Chrysler's Bankruptcy Roils the National Hockey League?
Ever since the Obama administration sacrificed the rule of law protecting secured creditors to achieve a desired political outcome in the Chrysler bankruptcy, have you been wondering how long it would take before this precedent began transforming other sectors of our economy? Would you believe that this is already impacting hockey teams?
Recall the deal, now blessed by a Supreme Court asleep at the switch, that awarded the lion’s share of equity in the new Fiat-run Chrysler Corporation to politically connected unsecured creditors, namely the United Auto Workers Union. Meanwhile secured creditors, vilified by the President for their refusal to make sacrifices in order to “save or create jobs,” were given the bums rush.
Perhaps you believe that the “special circumstances” used to justify this historic taking will limit its impact. Only lenders to vital American companies deemed “too big to fail” need to be concerned, right? That was the argument when the administration’s Auto Task Force recently upped the anti in the ongoing Delphi bankruptcy. Did you notice that the president’s men are trying to throw Debtor-in-Possession (DIP) creditors under the bus in favor of a no-bid buyout offer from a well-connected Beverly Hills private equity firm?
Shafting DIP creditors! How can that be?
Easy. The auto bailout express needs Delphi. 80% of the money for the proposed buyout is coming from taxpayer-controlled GM. The Feds needed a front man to cosmetically price the offer, a discrete service that will no doubt fetch a handsome reward.
There is no higher claim on assets – period – than DIP financing in a bankruptcy. Once but no longer known as the T-bill of bankruptcy claims, DIP financiers are the paramedics of the bankruptcy industry. They arrive after the disaster, charged with picking up the pieces in an effort to get the company back on its feet. As a precondition to continued operation, all prior creditors, secured and unsecured, must agree in advance that the DIP financier is top dog.

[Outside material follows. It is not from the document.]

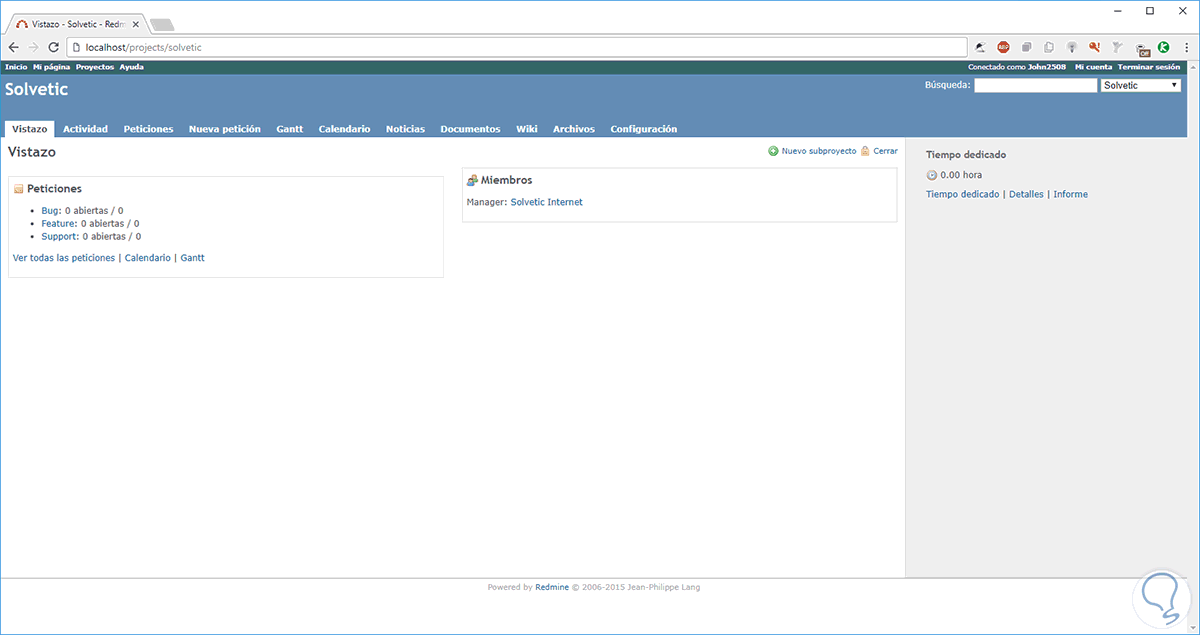Open the Chrome three-dot menu
Viewport: 1200px width, 635px height.
(1187, 46)
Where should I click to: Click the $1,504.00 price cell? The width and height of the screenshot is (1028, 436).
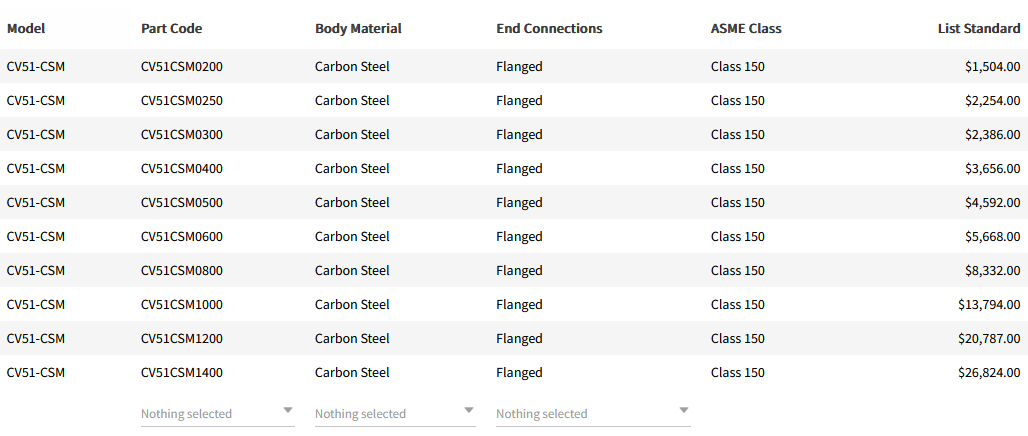pos(992,67)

Not any more. Can you imagine arriving at the scene of an accident to render aid only to have the accident victim’s political cronies impound your ambulance? Welcome to the new world of Hope and Change.
Fortunately, an astute judge ordered Delphi to hold an auction to solicit competing bids. But suppose the case happened to come before a judge who valued empathy over the law? Or another who’s reasoning was based not on statute but on desired social outcomes?
Extraordinary times require extraordinary solutions, you say? The Administration must take unprecedented steps if it hopes to save the critically essential Detroit-based auto industry. Of course the auto czar has to reach down into the supply chain and do whatever it takes to keep this increasingly expensive house of cards from collapsing. After all, there are more jobs to “save or create” amongst the top tier auto suppliers than there are in the big three themselves. Given the “special circumstances,” why is it improper to ask yet another set of creditors to sacrifice for the greater good? It’s the outcome that matters not the process, right? Even the Phoenix Coyotes agree.
The Phoenix Coyotes?
Yep. The bankruptcy lawyer representing the hapless Coyotes is invoking the Chrysler “363 sale” precedent insisting that an emergency offer to buy the National Hockey League franchise must be accepted right away because … because … the NHL draft is looming! The NHL, which holds the rights to the franchise, prefers to continue funding the company to conduct an orderly sales process. Will the law protect their rights? Who knows.
Extension by analogy is how our judicial system interprets the law. Precedents invariably ripple into the future. This is why using political muscle to achieve an outcome that feels good today despite trampling the rule of law has unintended consequences tomorrow.
Don’t think creditors aren’t taking notice. Especially “good” creditors, the kind the government desperately needs to start lending again in order to “save or create jobs.” Too bad for the “greedy” creditors, you know, folks who have already lent out money expecting to get it back. Those creditors get tongue lashings from the President.
Stephen Lerner, a lawyer for a committee of Chrysler dealers, said it best when he was quoted in the Wall Street Journal. “The concern is that you have thousands of lenders, hedge funds, insurance companies who model their investments on rules and laws. How do these folks make investment decisions when they’re faced with bankruptcy courts that appear to disregard the rules?”
I’ll answer that one. They start making campaign donations. That approach sure paid off for the United Auto Workers union.